Their achievements here and abroad prove that they are stronger now.
5 LGBTQs Who Overcame Discrimination to Make a Mark in Philippine Beauty and Fashion

This article is part of a series produced for Pantene. To view other articles, click here.

In recent years, we’ve been seeing more and more members of the LGBTQ community succeed in their chosen fields. While knowing they’re successful might be enough for some of us, learning about the entire journey helps us respect and admire them more deeply. Below, the stories of some of them who play a part in the beauty and fashion industries. Read on to find out what they struggled with and how they surpassed it.

Paolo Sumayao, 32, Sales and Marketing Manager, Writer

I’m from a town 20 minutes outside the city of Naga. Being a small town boy, I was seen as inferior in many waysclothing choices, toys, hobbies. That, apart from being a queer, flamboyant little boy, I believe, prompted my classmates to bully me. I remember writing an essay about single parenthood and my classmates dismissed it as “sissy” and pathetic.

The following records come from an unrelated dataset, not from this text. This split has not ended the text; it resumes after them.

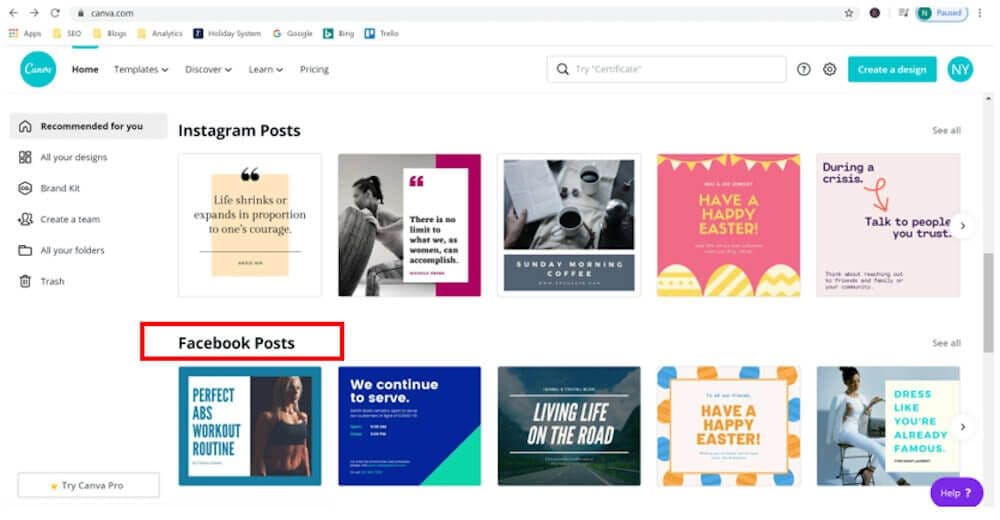This screenshot has width=1000, height=520.
Task: Open Brand Kit in sidebar
Action: click(60, 188)
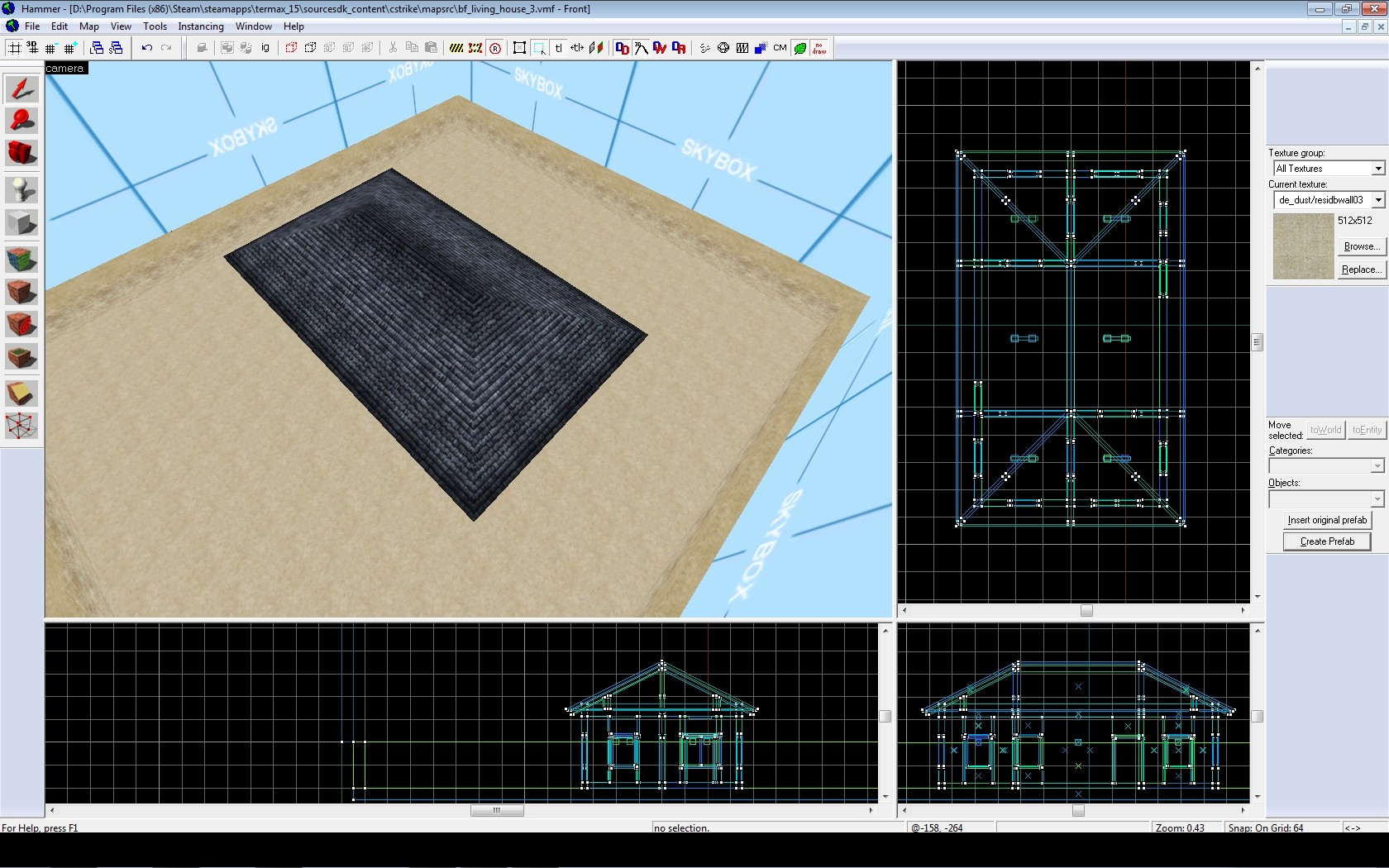
Task: Toggle ignore groups (ig) button
Action: pos(265,48)
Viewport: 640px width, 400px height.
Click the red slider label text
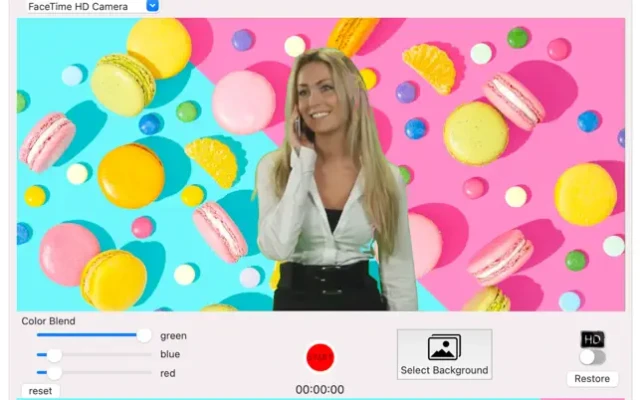[x=168, y=373]
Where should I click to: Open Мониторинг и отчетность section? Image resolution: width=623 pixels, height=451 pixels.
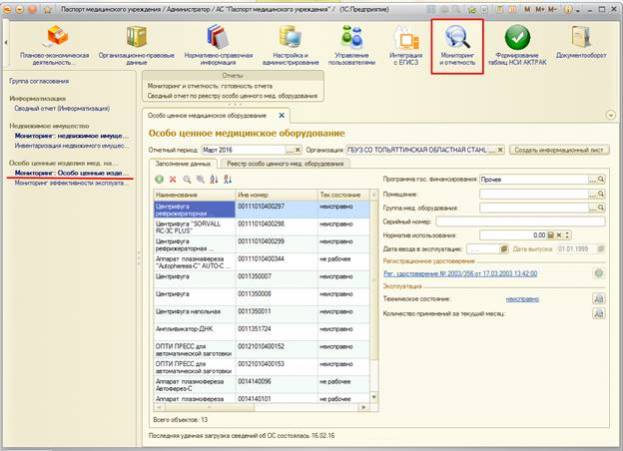pos(456,42)
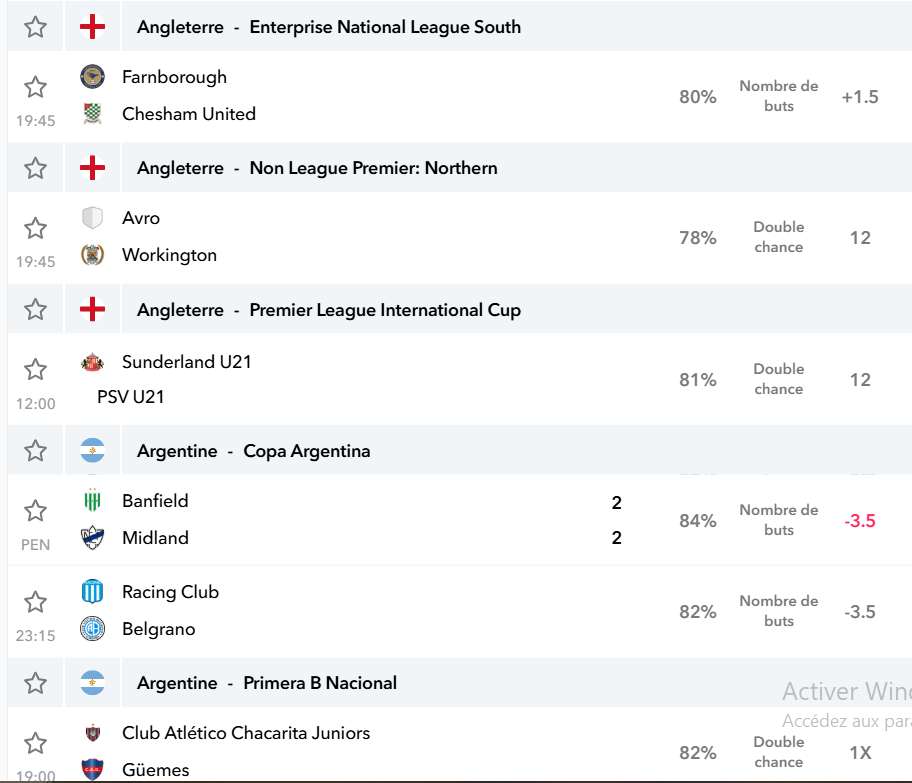Viewport: 912px width, 783px height.
Task: Favorite the Racing Club vs Belgrano match
Action: [x=35, y=602]
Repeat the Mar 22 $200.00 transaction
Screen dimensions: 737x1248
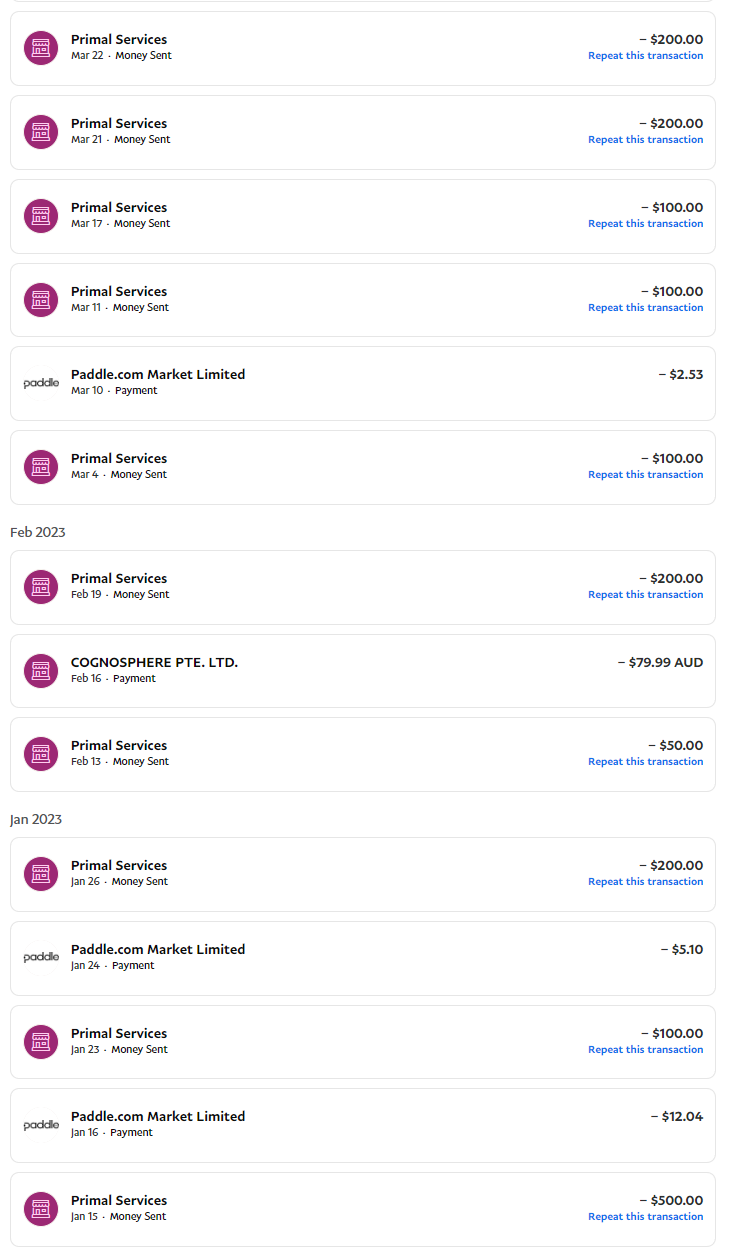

The bullying was perhaps just one of my many motivations to excel. More than anything, my family was my main driving force. I’m the eldest. My parents separated when I was young, so my mom sees me as the head of the family.

I then had to make a lot of sacrifices—the biggest was being away from my family most of the time. Since there’s really no career in retail in the province—and I wanted to work in retail—I had to live in Manila on my own. I stayed in Manila working in different positions in retail for a decade, and during that time I was challenged to prove that a province-educated professional like me has the mettle to outperform everyone else. Eventually a part-provincial, part-Manila company offered me a job in the South Luzon arm of Havaianas and Sunnies Studios. I worked my way up to become its sales and marketing head.

Apart from having a career in fashion, I'm a fellow at the first LGBTQ National Writers Workshop. I’m also the editor of the upcoming landmark anthology Bikol Bakla. My goal now is to publish my own book, a collection of poems or short stories where I would honor my mom and the many facets of her womanhood, motherhood, and sisterhood. I’ve always felt that mothers have a hand at shaping the lives of the members of the LGBTQIA community in several ways.

Mela Habijan, 31, Writer, Vlogger, Actress

I graduated cum laude in college and became a writer for top-rating shows such as Gandang Gabi Vice and Your Face Sounds Familiar. I ran to be a member of Marikina's city council and used the slogan "Bago. Bata. Bakla." Despite losing the elections, I knew I won many hearts. Back then, people knew me as Erick.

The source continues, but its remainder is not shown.